The bad news is our world is addicted to violence. The brain of our world has been re-wired to keep trying violence again and again as though next time it will work. The good news is that addiction is not our destiny. Every time we practice compassion instead of violence, we’re rehearsing new patterns and re-wiring our brain. Violence has power because we keep practicing it, but so does compassion.

If the good news is that recovery from addiction is possible, the better news is that it’s already underway.

Imagine the day when a woman locked in prison will write a poem that accidentally sets you free, when you didn’t even know you needed to be set free! Already this is happening.

Imagine the day when a veteran returning from Iraq identifies his own moral injury then decides to create a program where other veterans can be listened to and supported, and what’s that? Already this is happening.
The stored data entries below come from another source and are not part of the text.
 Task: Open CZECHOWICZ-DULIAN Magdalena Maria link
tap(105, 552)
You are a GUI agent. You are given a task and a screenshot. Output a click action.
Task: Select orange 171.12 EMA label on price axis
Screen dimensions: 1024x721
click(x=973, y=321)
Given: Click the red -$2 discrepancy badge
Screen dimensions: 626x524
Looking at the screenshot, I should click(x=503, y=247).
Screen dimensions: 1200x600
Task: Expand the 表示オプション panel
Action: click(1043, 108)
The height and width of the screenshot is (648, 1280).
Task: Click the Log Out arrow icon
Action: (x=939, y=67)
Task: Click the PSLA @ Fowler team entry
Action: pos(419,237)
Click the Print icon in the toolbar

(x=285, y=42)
Imagine the day when Hollywood, the home of the superhero fantasy where violence gets vanquished by glitzier violence, imagine the day when Hollywood says, I know, let’s make a blockbuster about Mister Rogers. Now I’m sure I’ll never live to see that day, but a girl can dream.

Imagine the day when a group of caring people decides we will not be convinced that violence is our destiny. We will not give our lives to fearing it and practicing it. We have seen the power of God with our own eyes, and we have compassion here for the sharing. We will answer horror with mercy and carry the baby sheep home in our own arms, and this day is come. The day of God’s peace is right here.

Glory to God in the highest! Alleluia, Amen.


1 For further information on moral Injury, please check out the Shay Center at Volunteers of America.